私の家では何も起こらない / 恩田陸(角川文庫) いよいよ10年代の作品に入ってきて、終わりが見えてくると淋しいなあ。最初は怪談雑誌「幽」に連載されてたらしい「幽霊屋敷」をテーマにした連作集。なんかホント楽しんで書いてる感じが伝わってきます。分量的にこのまえの「六月の夜と昼のあわいに」とどっこいどっこいですが、こっちはもうスーッと入ってきました。結構怖さもあります。

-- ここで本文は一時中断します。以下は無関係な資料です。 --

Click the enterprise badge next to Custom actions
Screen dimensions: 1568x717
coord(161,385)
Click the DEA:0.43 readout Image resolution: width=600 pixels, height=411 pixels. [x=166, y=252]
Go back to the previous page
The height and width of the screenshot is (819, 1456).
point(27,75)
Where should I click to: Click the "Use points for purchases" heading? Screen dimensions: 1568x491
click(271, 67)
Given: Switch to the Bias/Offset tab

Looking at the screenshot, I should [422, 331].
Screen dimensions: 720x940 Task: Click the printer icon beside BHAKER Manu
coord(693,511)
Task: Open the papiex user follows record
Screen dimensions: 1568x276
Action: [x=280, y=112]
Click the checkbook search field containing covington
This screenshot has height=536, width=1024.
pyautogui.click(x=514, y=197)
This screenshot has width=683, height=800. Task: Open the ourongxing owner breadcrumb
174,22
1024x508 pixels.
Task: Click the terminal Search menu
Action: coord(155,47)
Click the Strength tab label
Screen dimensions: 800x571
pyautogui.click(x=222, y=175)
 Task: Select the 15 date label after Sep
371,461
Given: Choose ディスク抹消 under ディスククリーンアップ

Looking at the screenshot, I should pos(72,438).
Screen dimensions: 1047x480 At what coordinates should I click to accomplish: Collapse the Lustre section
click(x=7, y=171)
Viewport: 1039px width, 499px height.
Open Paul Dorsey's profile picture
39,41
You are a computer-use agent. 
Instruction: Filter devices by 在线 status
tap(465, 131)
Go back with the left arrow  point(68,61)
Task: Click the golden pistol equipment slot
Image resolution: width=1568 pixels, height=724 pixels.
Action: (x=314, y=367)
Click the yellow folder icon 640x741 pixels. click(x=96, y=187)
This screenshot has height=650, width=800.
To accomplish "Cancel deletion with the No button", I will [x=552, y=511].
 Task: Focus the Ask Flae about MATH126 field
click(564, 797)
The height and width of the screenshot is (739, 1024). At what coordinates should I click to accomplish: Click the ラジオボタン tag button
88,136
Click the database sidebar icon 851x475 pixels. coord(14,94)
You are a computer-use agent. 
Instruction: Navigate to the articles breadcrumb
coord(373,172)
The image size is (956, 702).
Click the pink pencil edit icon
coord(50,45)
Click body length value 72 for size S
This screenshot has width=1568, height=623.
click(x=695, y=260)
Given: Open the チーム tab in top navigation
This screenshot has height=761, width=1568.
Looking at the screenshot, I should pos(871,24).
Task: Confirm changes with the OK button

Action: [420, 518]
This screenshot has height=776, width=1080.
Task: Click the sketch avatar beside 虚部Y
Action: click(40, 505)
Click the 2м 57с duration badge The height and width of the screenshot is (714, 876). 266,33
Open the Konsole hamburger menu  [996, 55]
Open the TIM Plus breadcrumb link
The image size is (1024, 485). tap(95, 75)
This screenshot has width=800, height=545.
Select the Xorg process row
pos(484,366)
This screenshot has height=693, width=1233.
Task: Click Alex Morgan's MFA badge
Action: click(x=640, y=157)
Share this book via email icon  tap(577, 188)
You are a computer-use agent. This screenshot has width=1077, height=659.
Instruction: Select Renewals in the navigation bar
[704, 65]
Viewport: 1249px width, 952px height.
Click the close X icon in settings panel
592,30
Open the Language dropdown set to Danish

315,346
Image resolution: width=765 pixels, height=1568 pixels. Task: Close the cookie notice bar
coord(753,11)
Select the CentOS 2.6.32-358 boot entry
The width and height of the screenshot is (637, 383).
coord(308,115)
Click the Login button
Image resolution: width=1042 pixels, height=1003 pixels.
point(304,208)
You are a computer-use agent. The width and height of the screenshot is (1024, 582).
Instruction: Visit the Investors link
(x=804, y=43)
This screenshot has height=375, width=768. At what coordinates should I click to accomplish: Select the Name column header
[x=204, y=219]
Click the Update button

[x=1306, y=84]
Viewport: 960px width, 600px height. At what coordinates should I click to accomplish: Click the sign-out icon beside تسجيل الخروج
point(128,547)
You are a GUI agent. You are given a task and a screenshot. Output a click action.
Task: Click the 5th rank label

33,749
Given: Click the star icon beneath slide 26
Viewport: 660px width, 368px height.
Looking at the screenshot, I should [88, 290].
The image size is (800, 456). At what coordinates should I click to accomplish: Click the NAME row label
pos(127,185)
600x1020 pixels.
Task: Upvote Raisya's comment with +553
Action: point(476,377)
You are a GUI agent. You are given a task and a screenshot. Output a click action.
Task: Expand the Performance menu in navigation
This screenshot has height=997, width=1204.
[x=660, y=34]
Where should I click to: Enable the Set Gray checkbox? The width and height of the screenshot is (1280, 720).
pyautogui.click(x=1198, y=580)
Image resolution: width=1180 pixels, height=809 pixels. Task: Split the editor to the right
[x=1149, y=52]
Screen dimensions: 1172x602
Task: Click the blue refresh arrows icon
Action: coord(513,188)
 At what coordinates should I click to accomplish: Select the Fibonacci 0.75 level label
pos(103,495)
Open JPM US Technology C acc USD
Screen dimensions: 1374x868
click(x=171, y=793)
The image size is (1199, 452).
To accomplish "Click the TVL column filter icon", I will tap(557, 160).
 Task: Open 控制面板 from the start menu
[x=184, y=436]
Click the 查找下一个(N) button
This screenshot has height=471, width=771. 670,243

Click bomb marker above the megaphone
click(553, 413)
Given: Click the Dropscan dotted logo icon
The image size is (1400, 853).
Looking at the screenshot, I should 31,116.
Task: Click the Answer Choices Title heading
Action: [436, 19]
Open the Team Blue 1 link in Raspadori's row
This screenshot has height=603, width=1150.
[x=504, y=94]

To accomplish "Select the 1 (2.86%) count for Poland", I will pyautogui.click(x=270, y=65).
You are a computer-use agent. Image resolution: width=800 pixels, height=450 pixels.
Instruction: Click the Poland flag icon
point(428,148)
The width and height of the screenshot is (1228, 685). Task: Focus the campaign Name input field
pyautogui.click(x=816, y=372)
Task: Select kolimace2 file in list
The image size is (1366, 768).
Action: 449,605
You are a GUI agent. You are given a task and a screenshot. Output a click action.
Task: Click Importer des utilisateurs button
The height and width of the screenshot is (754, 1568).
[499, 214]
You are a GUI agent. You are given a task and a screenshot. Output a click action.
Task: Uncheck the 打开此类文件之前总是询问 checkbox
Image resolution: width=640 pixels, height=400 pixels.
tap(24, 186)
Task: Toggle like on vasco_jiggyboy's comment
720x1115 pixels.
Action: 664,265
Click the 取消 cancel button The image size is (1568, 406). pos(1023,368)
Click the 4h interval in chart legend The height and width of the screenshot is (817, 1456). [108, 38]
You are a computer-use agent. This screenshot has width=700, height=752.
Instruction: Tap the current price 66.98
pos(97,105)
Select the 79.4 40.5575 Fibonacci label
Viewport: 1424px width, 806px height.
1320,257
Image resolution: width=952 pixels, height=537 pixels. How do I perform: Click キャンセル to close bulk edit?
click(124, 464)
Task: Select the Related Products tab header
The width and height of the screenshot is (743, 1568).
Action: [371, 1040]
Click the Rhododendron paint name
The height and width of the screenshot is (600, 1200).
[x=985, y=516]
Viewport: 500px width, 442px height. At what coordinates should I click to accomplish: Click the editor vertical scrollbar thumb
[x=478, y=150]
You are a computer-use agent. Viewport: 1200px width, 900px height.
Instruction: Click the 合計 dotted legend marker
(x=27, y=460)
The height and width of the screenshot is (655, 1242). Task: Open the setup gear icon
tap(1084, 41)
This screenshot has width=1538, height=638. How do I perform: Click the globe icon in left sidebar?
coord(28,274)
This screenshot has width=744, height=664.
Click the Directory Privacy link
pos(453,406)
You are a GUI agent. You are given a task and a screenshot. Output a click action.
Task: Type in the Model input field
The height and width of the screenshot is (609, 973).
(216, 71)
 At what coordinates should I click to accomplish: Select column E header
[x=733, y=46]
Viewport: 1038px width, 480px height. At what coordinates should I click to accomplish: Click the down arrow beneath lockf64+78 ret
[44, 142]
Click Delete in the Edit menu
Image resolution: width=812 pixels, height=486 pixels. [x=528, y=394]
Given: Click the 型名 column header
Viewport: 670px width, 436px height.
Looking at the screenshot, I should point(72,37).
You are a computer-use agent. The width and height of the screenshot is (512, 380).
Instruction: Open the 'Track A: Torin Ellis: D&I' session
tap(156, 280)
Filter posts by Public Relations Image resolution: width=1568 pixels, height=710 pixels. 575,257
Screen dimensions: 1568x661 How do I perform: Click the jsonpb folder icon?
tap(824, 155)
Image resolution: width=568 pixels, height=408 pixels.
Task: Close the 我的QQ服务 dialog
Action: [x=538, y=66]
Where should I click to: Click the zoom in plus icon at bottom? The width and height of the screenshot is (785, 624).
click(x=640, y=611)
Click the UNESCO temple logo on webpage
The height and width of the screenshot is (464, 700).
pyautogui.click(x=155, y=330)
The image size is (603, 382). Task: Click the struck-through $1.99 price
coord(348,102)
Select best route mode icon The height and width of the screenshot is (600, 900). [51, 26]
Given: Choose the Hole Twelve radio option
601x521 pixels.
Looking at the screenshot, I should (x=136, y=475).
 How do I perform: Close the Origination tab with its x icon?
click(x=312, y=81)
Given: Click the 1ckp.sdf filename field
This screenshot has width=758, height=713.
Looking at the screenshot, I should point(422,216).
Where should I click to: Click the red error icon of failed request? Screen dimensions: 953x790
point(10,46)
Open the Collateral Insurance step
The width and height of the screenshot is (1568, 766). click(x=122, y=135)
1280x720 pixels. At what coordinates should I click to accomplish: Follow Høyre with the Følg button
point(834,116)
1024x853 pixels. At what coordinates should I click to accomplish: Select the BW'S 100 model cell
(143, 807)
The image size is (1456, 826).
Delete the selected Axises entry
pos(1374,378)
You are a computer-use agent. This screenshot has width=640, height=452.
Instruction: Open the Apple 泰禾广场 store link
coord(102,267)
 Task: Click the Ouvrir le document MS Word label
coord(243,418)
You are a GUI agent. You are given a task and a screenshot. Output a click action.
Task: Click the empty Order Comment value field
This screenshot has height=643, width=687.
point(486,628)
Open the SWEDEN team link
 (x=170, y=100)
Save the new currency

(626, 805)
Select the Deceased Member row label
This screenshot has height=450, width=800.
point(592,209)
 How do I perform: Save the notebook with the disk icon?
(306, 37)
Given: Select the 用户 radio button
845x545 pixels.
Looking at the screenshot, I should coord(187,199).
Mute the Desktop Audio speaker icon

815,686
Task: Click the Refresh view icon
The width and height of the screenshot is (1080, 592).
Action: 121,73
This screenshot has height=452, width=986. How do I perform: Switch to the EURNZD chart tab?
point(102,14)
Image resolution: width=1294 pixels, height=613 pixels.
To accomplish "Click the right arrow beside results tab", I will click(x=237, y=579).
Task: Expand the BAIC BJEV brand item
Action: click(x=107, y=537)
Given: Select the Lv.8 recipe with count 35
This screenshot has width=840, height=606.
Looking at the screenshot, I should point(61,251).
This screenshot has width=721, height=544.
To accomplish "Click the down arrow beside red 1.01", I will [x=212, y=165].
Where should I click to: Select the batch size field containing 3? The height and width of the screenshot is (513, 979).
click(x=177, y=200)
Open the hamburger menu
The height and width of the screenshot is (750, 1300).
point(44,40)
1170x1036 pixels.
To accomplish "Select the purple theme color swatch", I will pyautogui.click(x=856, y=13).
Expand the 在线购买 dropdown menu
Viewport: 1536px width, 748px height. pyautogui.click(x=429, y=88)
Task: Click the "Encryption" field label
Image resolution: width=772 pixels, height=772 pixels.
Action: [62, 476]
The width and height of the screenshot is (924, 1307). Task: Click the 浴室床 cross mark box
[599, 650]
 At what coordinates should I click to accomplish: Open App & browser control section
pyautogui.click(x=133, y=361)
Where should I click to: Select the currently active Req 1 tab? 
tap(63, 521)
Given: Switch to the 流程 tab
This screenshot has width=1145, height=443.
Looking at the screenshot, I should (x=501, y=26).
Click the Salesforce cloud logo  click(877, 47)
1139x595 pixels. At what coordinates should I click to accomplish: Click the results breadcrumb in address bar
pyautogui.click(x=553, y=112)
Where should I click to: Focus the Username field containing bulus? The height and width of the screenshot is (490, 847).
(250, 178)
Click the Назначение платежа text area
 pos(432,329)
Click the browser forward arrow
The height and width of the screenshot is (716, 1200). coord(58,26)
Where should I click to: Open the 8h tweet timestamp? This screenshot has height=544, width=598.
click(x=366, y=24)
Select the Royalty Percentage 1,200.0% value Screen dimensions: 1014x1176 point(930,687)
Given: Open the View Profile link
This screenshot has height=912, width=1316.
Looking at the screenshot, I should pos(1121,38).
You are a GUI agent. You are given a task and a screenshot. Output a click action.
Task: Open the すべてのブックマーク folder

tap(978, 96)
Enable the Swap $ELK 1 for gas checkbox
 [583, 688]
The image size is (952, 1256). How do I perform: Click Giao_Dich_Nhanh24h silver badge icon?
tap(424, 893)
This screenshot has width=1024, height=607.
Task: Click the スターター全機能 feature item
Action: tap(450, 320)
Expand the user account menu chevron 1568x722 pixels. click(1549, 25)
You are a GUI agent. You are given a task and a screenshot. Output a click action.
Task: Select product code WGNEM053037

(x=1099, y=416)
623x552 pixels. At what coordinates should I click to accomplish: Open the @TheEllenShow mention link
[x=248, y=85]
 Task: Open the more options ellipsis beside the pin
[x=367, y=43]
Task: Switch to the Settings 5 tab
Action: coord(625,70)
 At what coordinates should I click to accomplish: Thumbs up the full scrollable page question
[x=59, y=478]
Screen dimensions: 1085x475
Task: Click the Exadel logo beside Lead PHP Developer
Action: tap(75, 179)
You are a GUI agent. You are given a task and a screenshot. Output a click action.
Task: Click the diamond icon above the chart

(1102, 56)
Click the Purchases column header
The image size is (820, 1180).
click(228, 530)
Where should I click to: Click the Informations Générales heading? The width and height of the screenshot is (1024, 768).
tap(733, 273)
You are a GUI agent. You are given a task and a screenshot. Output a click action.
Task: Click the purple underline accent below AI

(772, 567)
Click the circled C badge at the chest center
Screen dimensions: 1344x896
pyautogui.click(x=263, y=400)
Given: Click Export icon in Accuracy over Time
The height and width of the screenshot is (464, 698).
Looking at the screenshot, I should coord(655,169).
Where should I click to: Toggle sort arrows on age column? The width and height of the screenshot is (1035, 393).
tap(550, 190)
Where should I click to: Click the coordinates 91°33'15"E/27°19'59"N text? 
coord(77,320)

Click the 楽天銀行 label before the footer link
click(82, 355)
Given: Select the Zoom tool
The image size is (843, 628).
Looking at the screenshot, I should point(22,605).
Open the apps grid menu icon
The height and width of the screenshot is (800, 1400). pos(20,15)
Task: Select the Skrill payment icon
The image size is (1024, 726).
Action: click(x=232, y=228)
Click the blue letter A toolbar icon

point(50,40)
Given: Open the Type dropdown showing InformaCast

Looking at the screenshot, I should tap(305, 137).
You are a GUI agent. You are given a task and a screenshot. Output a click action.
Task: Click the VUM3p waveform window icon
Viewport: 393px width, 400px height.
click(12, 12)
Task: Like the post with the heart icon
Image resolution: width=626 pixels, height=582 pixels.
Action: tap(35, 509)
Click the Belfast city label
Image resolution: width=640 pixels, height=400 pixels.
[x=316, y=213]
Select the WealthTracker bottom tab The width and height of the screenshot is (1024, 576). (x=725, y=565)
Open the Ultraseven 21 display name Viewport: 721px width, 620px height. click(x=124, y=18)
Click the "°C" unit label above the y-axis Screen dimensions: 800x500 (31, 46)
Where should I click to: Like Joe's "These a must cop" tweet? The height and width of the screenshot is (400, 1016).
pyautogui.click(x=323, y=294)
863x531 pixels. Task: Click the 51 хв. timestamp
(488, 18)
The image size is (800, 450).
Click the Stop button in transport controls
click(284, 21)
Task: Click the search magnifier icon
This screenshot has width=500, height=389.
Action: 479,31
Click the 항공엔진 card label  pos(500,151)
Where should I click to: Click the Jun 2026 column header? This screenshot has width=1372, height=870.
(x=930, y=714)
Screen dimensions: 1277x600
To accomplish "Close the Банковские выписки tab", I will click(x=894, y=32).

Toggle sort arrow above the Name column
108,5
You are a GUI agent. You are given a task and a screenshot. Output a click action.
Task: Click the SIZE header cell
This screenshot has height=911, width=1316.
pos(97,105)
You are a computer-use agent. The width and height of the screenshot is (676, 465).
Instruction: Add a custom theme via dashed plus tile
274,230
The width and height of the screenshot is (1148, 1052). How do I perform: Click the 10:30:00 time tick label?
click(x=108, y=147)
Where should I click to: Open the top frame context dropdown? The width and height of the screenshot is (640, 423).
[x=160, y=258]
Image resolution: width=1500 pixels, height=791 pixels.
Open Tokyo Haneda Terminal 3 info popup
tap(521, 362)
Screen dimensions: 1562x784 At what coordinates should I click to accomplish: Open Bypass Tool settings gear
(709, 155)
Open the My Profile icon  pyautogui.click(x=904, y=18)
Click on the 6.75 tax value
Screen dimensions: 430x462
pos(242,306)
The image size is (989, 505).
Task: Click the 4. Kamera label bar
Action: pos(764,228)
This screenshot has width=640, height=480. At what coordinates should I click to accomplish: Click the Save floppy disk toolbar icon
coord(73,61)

ストレンジャーズ(上)(下) / ディーン・R・クーンツ(文春文庫)
90’s初めに文春文庫で次々と邦訳されたクーンツの作品群に当時ハマってまして、これはスティーヴン・キング級とその頃思ってたものです。そのきっかけとなった「ストレンジャーズ」はあるものを見たこと(も記憶が改ざんされて忘れている)がきっかけで悪夢を見るようになってしまった男女が、問題のその場所に向かい謎を突き止める話。1000ページ近い大長編で長い長い。前半テンポがゆったりすぎて30年ぶりの再読でしたが、前もそうだっけ?と思った次第。素晴らしいのは藤田新策さんのイラストで、この人の表紙では個人的にベスト3に入るくらい好きです。この頃量産されてたクーンツのエンタメ(SFともサスペンスともホラーともいえない)郡は、英単語一語の原題をそのままカタカナにしたもの(ファントム、ウォッチャーズ、ミッドナイト、ライトニングetc)が多く、その辺も映像的に感じました。